Activities ->
A) Retype the passage on continuous monitoring, beginning at the words "Continuous monitoring doesn't" and stopping after "once a day.".
B) Answer these questions using the passage on continuous monitoring:
(i) How often are some agencies already able to monitor their systems?
(ii) What share of respondents said they saw a decrease in staff size in the last year?
(iii) How did more than half of the managers polled rate their organization's security compared with a year ago?
C) Carry on the passage on continuous monitoring and network threats from where it stops.

Document excerpt ->

The so-called "continuous monitoring" of systems is becoming a hot topic in government. That's because under federal guidelines, agencies must report how they protect their information systems, plus, agencies are now required to submit real-time data about the state of their networks.
Continuous monitoring doesn't mean systems have to be watched every minute. Even now, some agencies are able to monitor their systems through international networks at least once a day.
A new study that finds 80-percent of I-T managers expect network-born threats to increase over the next year. Perhaps even more troubling, more than half of managers told netForensics their organization was not budgeting enough, or recruiting enough new talent, to counter any added cyber-threats. Almost 25-percent of respondents said they saw a decrease in staff size in the last year.
More than half of the managers polled did however say their organization was more secure now than it was a year ago.

Stored data entries
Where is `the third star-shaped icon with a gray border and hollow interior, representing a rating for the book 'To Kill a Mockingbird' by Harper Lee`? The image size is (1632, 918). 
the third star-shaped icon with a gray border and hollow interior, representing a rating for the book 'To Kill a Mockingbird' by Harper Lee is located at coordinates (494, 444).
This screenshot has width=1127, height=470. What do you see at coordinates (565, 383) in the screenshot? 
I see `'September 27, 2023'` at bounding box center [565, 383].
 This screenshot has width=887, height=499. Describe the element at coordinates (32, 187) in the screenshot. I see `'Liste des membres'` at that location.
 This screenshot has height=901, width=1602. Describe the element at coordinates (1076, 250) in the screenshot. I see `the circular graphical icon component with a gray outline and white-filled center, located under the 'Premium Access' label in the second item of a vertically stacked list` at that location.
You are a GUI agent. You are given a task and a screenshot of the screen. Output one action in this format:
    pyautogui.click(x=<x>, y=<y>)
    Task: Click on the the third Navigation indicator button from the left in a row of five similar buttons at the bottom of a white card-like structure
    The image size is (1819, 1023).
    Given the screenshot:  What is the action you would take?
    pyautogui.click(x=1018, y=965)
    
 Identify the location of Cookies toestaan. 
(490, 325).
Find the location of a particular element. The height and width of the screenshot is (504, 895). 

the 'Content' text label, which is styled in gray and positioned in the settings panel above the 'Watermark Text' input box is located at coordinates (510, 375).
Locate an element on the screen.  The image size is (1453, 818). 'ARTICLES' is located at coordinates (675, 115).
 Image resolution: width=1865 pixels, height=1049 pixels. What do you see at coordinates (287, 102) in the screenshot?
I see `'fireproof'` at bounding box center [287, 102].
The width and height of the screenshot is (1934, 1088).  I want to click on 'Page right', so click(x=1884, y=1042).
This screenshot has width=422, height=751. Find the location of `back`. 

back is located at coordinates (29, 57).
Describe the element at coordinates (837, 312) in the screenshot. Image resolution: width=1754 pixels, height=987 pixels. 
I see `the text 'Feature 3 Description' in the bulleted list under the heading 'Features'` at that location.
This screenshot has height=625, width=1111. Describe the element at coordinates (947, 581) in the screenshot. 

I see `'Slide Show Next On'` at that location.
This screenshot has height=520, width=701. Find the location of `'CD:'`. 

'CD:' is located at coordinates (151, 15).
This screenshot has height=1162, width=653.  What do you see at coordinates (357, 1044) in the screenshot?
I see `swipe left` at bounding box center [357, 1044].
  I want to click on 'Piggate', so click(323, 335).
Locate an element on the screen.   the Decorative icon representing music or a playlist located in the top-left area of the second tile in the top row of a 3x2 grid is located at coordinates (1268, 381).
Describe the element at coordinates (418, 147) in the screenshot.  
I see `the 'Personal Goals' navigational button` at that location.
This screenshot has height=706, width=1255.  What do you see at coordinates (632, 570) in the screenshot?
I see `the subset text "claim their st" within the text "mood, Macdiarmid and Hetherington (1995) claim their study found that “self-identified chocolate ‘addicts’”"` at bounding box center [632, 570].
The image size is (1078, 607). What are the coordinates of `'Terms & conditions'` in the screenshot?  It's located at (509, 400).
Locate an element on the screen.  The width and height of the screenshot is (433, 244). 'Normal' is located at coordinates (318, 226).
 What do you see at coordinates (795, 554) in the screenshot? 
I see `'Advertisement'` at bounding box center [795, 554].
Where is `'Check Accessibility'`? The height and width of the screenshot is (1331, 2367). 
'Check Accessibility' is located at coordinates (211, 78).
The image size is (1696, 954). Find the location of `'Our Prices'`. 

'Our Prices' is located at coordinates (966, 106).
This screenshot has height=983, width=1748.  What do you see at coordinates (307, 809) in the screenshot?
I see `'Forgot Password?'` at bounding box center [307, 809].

Your responses ->
A)
Continuous monitoring doesn't mean systems have to be watched every minute. Even now, some agencies are able to monitor their systems through international networks at least once a day.

B)
(i) At least once a day.
(ii) Almost 25 percent.
(iii) They said it was more secure now than it was a year ago.

C)
A software trade association has produced a first-of-its-kind cybersecurity framework to help guide governments' security efforts worldwide. Officials with the Business Software Alliance say it's needed to help countries put together policies that will thwart the many kinds kinds of cybersecurity threats that exist.
Working with the private sector and prosecuting cyber-criminals are key parts of the framework.
The editor-in-chief of the controversial web site Wikileaks' is sending out pleas for financial and legal help. Julian Assange is looking for some support in the formation of local "Friends of WikiLeaks" chapters to help build out the site's mission to (ostensibly) protect whistleblowers, journalists and activists. With pressure on the site coming from several directions - possibly including the Pentagon - regarding its publication of potentially sensitive information - Assange has sent out emails with the header "WikiLeaks may be under attack."
Deputy Secretary of Defense William Lynn traveled to Ottawa recently to try and drum up support for a new international organization to combat cyber warfare. He told the Canadian audience the U.S. can't defend its networks alone, and pointed to increasing threats from hackers and computer viruses. The visit marked the kick-off a U.S.-led initiative to create such an international organization. Discussions have begun with several countries.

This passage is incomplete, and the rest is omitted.